Every line below should be set down exactly as it appears.

** Opening Input records block **

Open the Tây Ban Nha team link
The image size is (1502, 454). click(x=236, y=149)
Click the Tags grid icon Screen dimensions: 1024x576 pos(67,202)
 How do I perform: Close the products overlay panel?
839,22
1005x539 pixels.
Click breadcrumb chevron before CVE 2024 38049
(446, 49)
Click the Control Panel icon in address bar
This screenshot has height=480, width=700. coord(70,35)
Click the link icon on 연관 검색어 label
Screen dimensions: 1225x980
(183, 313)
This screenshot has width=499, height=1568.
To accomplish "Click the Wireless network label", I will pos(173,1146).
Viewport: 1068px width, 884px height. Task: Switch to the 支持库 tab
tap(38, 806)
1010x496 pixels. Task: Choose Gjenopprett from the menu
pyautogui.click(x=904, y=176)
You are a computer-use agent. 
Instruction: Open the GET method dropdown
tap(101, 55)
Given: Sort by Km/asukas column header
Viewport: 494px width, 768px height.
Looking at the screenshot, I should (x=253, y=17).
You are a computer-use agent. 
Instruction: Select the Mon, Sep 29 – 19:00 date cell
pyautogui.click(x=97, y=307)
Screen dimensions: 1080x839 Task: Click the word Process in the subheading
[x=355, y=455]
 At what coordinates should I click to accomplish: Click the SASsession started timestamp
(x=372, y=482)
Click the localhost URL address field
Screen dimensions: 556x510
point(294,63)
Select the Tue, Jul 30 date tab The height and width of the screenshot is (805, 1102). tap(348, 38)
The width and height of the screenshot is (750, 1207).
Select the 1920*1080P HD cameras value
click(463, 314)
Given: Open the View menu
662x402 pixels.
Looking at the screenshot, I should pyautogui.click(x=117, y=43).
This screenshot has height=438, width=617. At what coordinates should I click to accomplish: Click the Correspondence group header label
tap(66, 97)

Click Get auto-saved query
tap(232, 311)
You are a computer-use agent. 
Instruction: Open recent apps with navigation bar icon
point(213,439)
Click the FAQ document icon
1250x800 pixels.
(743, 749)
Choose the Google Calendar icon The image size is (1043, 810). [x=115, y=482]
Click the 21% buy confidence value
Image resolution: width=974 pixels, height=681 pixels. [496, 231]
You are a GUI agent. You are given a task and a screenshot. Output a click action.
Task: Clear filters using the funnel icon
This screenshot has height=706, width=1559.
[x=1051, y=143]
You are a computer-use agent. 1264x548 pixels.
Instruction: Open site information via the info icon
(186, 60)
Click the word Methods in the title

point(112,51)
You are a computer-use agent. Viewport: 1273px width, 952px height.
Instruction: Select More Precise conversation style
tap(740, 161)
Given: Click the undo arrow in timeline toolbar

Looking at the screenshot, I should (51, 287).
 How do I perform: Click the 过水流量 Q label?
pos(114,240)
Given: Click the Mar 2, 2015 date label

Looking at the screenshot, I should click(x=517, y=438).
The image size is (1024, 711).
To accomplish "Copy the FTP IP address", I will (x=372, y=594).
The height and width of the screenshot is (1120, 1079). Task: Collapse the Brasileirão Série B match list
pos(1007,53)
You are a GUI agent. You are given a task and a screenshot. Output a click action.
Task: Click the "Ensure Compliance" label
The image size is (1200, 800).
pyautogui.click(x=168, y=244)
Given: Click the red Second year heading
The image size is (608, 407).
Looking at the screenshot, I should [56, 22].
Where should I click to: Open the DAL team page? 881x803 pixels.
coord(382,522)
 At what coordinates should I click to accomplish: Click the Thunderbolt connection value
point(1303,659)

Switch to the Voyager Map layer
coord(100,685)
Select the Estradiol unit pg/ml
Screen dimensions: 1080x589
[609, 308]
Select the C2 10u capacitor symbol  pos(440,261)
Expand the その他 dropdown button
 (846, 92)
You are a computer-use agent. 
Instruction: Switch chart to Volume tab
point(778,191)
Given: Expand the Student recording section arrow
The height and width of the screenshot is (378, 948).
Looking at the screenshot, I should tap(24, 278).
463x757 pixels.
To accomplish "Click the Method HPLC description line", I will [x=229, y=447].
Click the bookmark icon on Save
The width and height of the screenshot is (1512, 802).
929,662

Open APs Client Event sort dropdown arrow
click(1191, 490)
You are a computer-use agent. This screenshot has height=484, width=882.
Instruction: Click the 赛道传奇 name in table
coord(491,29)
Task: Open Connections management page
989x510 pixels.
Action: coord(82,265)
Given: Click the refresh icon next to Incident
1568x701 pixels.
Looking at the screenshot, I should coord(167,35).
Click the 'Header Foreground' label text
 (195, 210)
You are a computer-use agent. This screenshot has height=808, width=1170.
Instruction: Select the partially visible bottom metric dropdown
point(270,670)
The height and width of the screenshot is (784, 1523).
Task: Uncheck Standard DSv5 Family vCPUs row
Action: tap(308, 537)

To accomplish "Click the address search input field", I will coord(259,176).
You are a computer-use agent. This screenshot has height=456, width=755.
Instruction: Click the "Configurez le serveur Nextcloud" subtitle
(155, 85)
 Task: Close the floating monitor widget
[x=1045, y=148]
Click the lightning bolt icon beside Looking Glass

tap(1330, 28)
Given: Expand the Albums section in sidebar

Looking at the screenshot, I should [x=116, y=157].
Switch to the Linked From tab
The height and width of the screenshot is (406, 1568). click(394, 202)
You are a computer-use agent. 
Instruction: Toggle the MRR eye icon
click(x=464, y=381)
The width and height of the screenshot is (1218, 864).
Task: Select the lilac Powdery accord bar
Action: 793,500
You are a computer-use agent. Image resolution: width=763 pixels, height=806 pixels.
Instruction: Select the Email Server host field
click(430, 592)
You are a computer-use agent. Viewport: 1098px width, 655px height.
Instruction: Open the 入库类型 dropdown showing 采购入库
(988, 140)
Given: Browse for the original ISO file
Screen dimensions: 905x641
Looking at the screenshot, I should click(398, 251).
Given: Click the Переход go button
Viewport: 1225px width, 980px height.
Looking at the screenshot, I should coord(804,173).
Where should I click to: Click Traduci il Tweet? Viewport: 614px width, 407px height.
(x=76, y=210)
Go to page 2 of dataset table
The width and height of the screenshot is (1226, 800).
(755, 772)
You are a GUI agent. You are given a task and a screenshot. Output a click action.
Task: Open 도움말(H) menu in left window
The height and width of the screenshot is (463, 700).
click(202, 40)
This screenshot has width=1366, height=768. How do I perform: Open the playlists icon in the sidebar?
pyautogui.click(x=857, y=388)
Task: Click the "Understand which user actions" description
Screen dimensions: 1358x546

** Closing Input records block **

## Solved problem
Open the Tây Ban Nha team link
The image size is (1502, 454). click(x=236, y=149)
Click the Tags grid icon Screen dimensions: 1024x576 pos(67,202)
 How do I perform: Close the products overlay panel?
839,22
1005x539 pixels.
Click breadcrumb chevron before CVE 2024 38049
(446, 49)
Click the Control Panel icon in address bar
This screenshot has height=480, width=700. coord(70,35)
Click the link icon on 연관 검색어 label
Screen dimensions: 1225x980
(183, 313)
This screenshot has width=499, height=1568.
To accomplish "Click the Wireless network label", I will pos(173,1146).
Viewport: 1068px width, 884px height. Task: Switch to the 支持库 tab
tap(38, 806)
1010x496 pixels. Task: Choose Gjenopprett from the menu
pyautogui.click(x=904, y=176)
You are a computer-use agent. 
Instruction: Open the GET method dropdown
tap(101, 55)
Given: Sort by Km/asukas column header
Viewport: 494px width, 768px height.
Looking at the screenshot, I should (x=253, y=17).
You are a computer-use agent. 
Instruction: Select the Mon, Sep 29 – 19:00 date cell
pyautogui.click(x=97, y=307)
Screen dimensions: 1080x839 Task: Click the word Process in the subheading
[x=355, y=455]
 At what coordinates should I click to accomplish: Click the SASsession started timestamp
(x=372, y=482)
Click the localhost URL address field
Screen dimensions: 556x510
point(294,63)
Select the Tue, Jul 30 date tab The height and width of the screenshot is (805, 1102). tap(348, 38)
The width and height of the screenshot is (750, 1207).
Select the 1920*1080P HD cameras value
click(463, 314)
Given: Open the View menu
662x402 pixels.
Looking at the screenshot, I should pyautogui.click(x=117, y=43).
This screenshot has height=438, width=617. At what coordinates should I click to accomplish: Click the Correspondence group header label
tap(66, 97)

Click Get auto-saved query
tap(232, 311)
You are a computer-use agent. 
Instruction: Open recent apps with navigation bar icon
point(213,439)
Click the FAQ document icon
1250x800 pixels.
(743, 749)
Choose the Google Calendar icon The image size is (1043, 810). [x=115, y=482]
Click the 21% buy confidence value
Image resolution: width=974 pixels, height=681 pixels. [496, 231]
You are a GUI agent. You are given a task and a screenshot. Output a click action.
Task: Clear filters using the funnel icon
This screenshot has height=706, width=1559.
[x=1051, y=143]
You are a computer-use agent. 1264x548 pixels.
Instruction: Open site information via the info icon
(186, 60)
Click the word Methods in the title

point(112,51)
You are a computer-use agent. Viewport: 1273px width, 952px height.
Instruction: Select More Precise conversation style
tap(740, 161)
Given: Click the undo arrow in timeline toolbar

Looking at the screenshot, I should (51, 287).
 How do I perform: Click the 过水流量 Q label?
pos(114,240)
Given: Click the Mar 2, 2015 date label

Looking at the screenshot, I should click(x=517, y=438).
The image size is (1024, 711).
To accomplish "Copy the FTP IP address", I will (x=372, y=594).
The height and width of the screenshot is (1120, 1079). Task: Collapse the Brasileirão Série B match list
pos(1007,53)
You are a GUI agent. You are given a task and a screenshot. Output a click action.
Task: Click the "Ensure Compliance" label
The image size is (1200, 800).
pyautogui.click(x=168, y=244)
Given: Click the red Second year heading
The image size is (608, 407).
Looking at the screenshot, I should [56, 22].
Where should I click to: Open the DAL team page? 881x803 pixels.
coord(382,522)
 At what coordinates should I click to accomplish: Click the Thunderbolt connection value
point(1303,659)

Switch to the Voyager Map layer
coord(100,685)
Select the Estradiol unit pg/ml
Screen dimensions: 1080x589
[609, 308]
Select the C2 10u capacitor symbol  pos(440,261)
Expand the その他 dropdown button
 (846, 92)
You are a computer-use agent. 
Instruction: Switch chart to Volume tab
point(778,191)
Given: Expand the Student recording section arrow
The height and width of the screenshot is (378, 948).
Looking at the screenshot, I should tap(24, 278).
463x757 pixels.
To accomplish "Click the Method HPLC description line", I will [x=229, y=447].
Click the bookmark icon on Save
The width and height of the screenshot is (1512, 802).
929,662

Open APs Client Event sort dropdown arrow
click(1191, 490)
You are a computer-use agent. This screenshot has height=484, width=882.
Instruction: Click the 赛道传奇 name in table
coord(491,29)
Task: Open Connections management page
989x510 pixels.
Action: coord(82,265)
Given: Click the refresh icon next to Incident
1568x701 pixels.
Looking at the screenshot, I should coord(167,35).
Click the 'Header Foreground' label text
 (195, 210)
You are a computer-use agent. This screenshot has height=808, width=1170.
Instruction: Select the partially visible bottom metric dropdown
point(270,670)
The height and width of the screenshot is (784, 1523).
Task: Uncheck Standard DSv5 Family vCPUs row
Action: tap(308, 537)

To accomplish "Click the address search input field", I will coord(259,176).
You are a computer-use agent. This screenshot has height=456, width=755.
Instruction: Click the "Configurez le serveur Nextcloud" subtitle
(155, 85)
 Task: Close the floating monitor widget
[x=1045, y=148]
Click the lightning bolt icon beside Looking Glass

tap(1330, 28)
Given: Expand the Albums section in sidebar

Looking at the screenshot, I should [x=116, y=157].
Switch to the Linked From tab
The height and width of the screenshot is (406, 1568). click(394, 202)
You are a computer-use agent. 
Instruction: Toggle the MRR eye icon
click(x=464, y=381)
The width and height of the screenshot is (1218, 864).
Task: Select the lilac Powdery accord bar
Action: 793,500
You are a computer-use agent. Image resolution: width=763 pixels, height=806 pixels.
Instruction: Select the Email Server host field
click(430, 592)
You are a computer-use agent. Viewport: 1098px width, 655px height.
Instruction: Open the 入库类型 dropdown showing 采购入库
(988, 140)
Given: Browse for the original ISO file
Screen dimensions: 905x641
Looking at the screenshot, I should click(398, 251).
Given: Click the Переход go button
Viewport: 1225px width, 980px height.
Looking at the screenshot, I should coord(804,173).
Where should I click to: Click Traduci il Tweet? Viewport: 614px width, 407px height.
(x=76, y=210)
Go to page 2 of dataset table
The width and height of the screenshot is (1226, 800).
(755, 772)
You are a GUI agent. You are given a task and a screenshot. Output a click action.
Task: Open 도움말(H) menu in left window
The height and width of the screenshot is (463, 700).
click(202, 40)
This screenshot has width=1366, height=768. How do I perform: Open the playlists icon in the sidebar?
pyautogui.click(x=857, y=388)
Task: Click the "Understand which user actions" description
Screen dimensions: 1358x546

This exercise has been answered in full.